-- GIVEN PASSAGE --
It is socialism that always brings it about.

And it is the historic work of this Party to put that right.

Osborne’s argument might be appreciated in a seminar room but it’s hard to see it winning over the voters. After being told that he’s a Marxist, they’re likely to be pleasantly surprised at Miliband’s moderation. As I noted last week, if the Labour leader is a socialist, so are most of the public. Around two-thirds of voters support a 50p tax rate, a mansion tax, stronger workers’ rights, a living wage and the renationalisation of the railways and the privatised utilities (putting them to the left of Miliband).

The other main problem with Osborne’s riposte is that, unlike in previous decades, capitalism isn’t working for the majority – and one doesn’t need to be a Marxist to recognise as much. The link between higher growth and higher wages has been severed. Since 2003, 11 million earners have seen no rise in their real incomes. Growth may now have returned (with output expected to reach around 1% this quarter) but real wages are not forecast to increase until 2015 at the earliest and will not return to their pre-crash levels until 2023. The minimum wage is now worth no more than it was in 2004 and 4.8 million workers are paid less than the living wage.

But in his speech Osborne disregarded all of this and in doing so revealed his failure to grasp the extent of the crisis. He derided Miliband for suggesting that “the cost of living was somehow detached from the performance of the economy“. But while the problem is partly cyclical (although the Chancellor, who has presided over the biggest fall in living standards on record, is hardly fit to lecture others), it is also structural. Wages did not rise with growth before the crisis and they will not rise with growth after it. In response, the government could introduce above-inflation increases in the minimum wage, or spread use of the living wage by making its payment a condition of public sector contracts, or creating living wage zones. But Osborne had nothing to say about any of this.

We understand that there can be no recovery for all – if there is no recovery at all”, he said, setting the bar as low as possible after three years of stagnation. But to Miliband’s question of how to create a recovery for the many, rather than few, he offered only a shrug.

-- PROBLEM TO WORK ON --
Please answer these questions from the passage on Osborne's speech:
1. About what share of voters support a 50p tax rate, a mansion tax and rail renationalisation?
2. Since 2003, how many earners have seen no rise in their real incomes?
3. After how many years of stagnation did Osborne set the bar "as low as possible"?
The records have no role in this work.

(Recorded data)
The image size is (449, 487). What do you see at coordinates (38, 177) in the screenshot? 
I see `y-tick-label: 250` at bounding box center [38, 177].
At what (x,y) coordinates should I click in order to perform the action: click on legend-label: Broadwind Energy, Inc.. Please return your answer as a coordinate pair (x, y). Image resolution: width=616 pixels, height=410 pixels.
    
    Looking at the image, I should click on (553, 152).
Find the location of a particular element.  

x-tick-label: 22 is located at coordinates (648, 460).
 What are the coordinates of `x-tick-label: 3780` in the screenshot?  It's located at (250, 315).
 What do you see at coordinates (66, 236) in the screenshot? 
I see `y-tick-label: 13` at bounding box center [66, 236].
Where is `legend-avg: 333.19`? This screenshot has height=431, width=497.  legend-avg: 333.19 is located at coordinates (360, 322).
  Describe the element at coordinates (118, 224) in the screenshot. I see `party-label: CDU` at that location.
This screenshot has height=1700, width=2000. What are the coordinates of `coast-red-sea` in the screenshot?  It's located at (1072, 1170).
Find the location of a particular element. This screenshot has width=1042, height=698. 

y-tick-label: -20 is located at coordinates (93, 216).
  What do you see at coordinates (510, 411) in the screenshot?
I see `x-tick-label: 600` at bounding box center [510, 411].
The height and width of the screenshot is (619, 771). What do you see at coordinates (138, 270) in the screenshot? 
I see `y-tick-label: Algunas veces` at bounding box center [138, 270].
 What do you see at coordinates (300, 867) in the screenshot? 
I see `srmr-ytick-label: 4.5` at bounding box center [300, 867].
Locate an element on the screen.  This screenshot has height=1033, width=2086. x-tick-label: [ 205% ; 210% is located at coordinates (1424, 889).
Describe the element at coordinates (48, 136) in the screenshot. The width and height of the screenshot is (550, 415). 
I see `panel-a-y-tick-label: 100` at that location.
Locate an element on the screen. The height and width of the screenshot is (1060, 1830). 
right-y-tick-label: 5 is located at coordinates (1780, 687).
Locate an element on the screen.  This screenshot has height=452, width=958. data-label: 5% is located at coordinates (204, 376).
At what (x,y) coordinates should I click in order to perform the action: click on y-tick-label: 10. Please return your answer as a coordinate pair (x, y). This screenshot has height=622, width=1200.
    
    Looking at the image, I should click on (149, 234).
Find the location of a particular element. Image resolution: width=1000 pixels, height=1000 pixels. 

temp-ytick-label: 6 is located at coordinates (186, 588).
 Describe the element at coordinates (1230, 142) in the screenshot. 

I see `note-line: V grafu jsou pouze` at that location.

-- SOLUTION --
1. Around two-thirds
2. 11 million
3. Three years